The cursor blinks again, a single rhythmic pulse cutting through the amber haze of the afternoon light that now spills across the keyboard. I didn’t mean to open the laptop; my hand just moved toward the lid before I could stop it, a reflex born of habit or perhaps the sudden desire to see if the digital ghost still lingers after all this analog contemplation.
The screen wakes up instantly, a burst of cold blue light that contrasts sharply with the warm gold outside. The desktop is clean, almost sterile, filled only by icons I haven’t looked at in days. It feels like stepping into a sterile hospital room after wandering through a forest; everything is orderly, classified, waiting for input. My fingers hover over the trackpad, trembling slightly as if remembering they were meant to type before forgetting why.
I don’t type anything yet. Instead, I let the fan spin down from its high-speed whir of boot-up into that same lazy, background hum it made during the coffee brewing. It’s a familiar sound now, the sonic signature of this machine and this room, anchoring me to a place where things can be undone, saved, copied, pasted. The permanence I sought on paper feels distant here, dissolved into a binary code that could vanish with a power outage or be edited back into nothingness by tomorrow morning.

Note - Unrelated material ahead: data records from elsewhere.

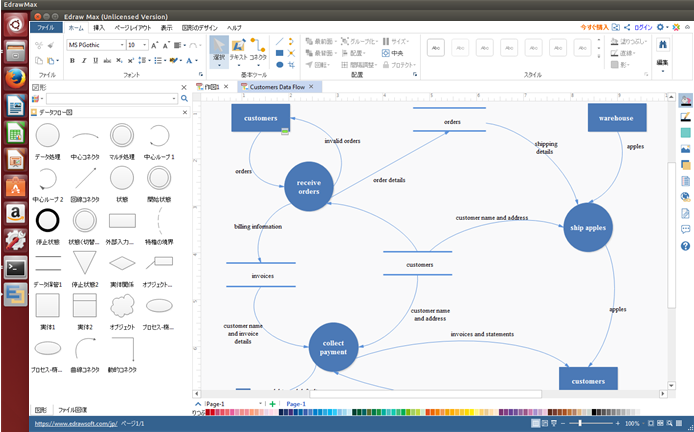Click the www.edrawsoft.com link in status bar
694x432 pixels.
(x=74, y=424)
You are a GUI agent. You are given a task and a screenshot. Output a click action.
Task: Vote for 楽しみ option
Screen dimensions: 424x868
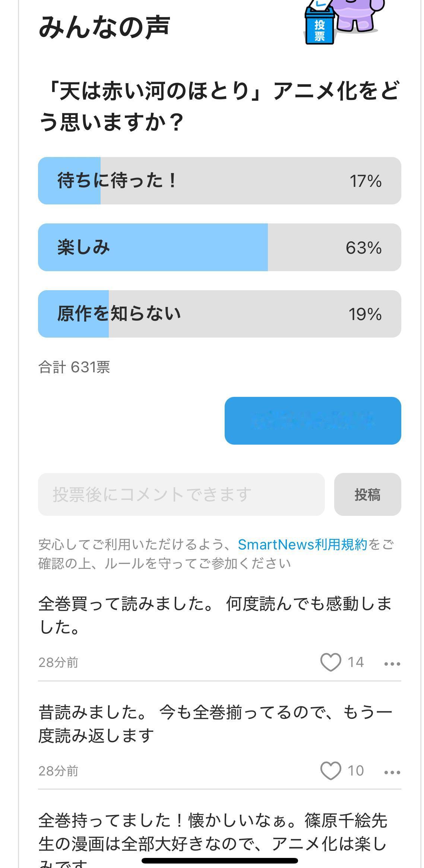(x=219, y=247)
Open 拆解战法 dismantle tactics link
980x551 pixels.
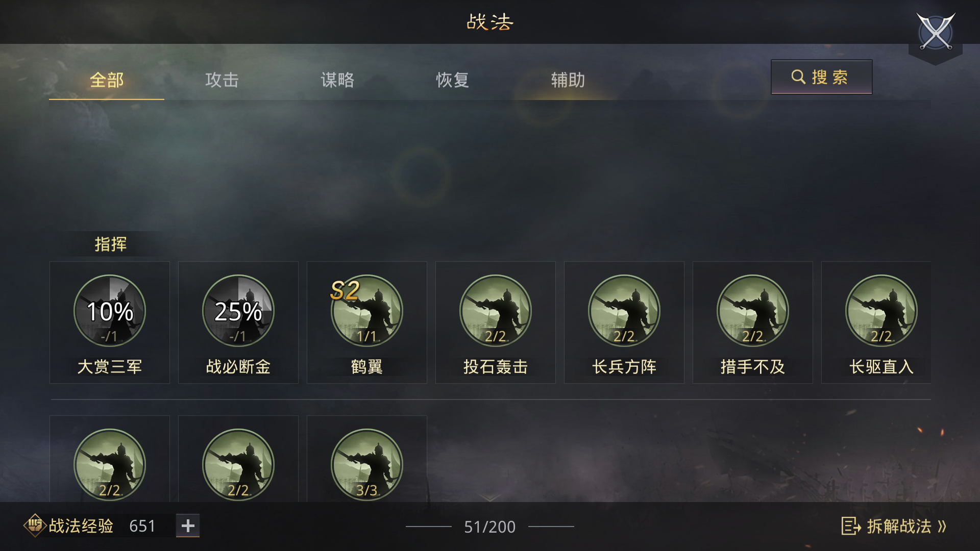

A notification chime pierces the air—a soft *ding* from an email inbox that no one has sent in hours, yet it still demands attention as if urgency were inherent to its existence rather than a construct of design. I look at it and then away, letting the glow fade from my face. There is no need to check. Nothing has changed. The world outside continues its slow rotation, indifferent to whether I engage with the virtual or remain in the tangible warmth of the cooling coffee mug beside me.
Just steps. And more steps. The afternoon stretches out before me like a long hallway, and for now, I choose not to walk down it.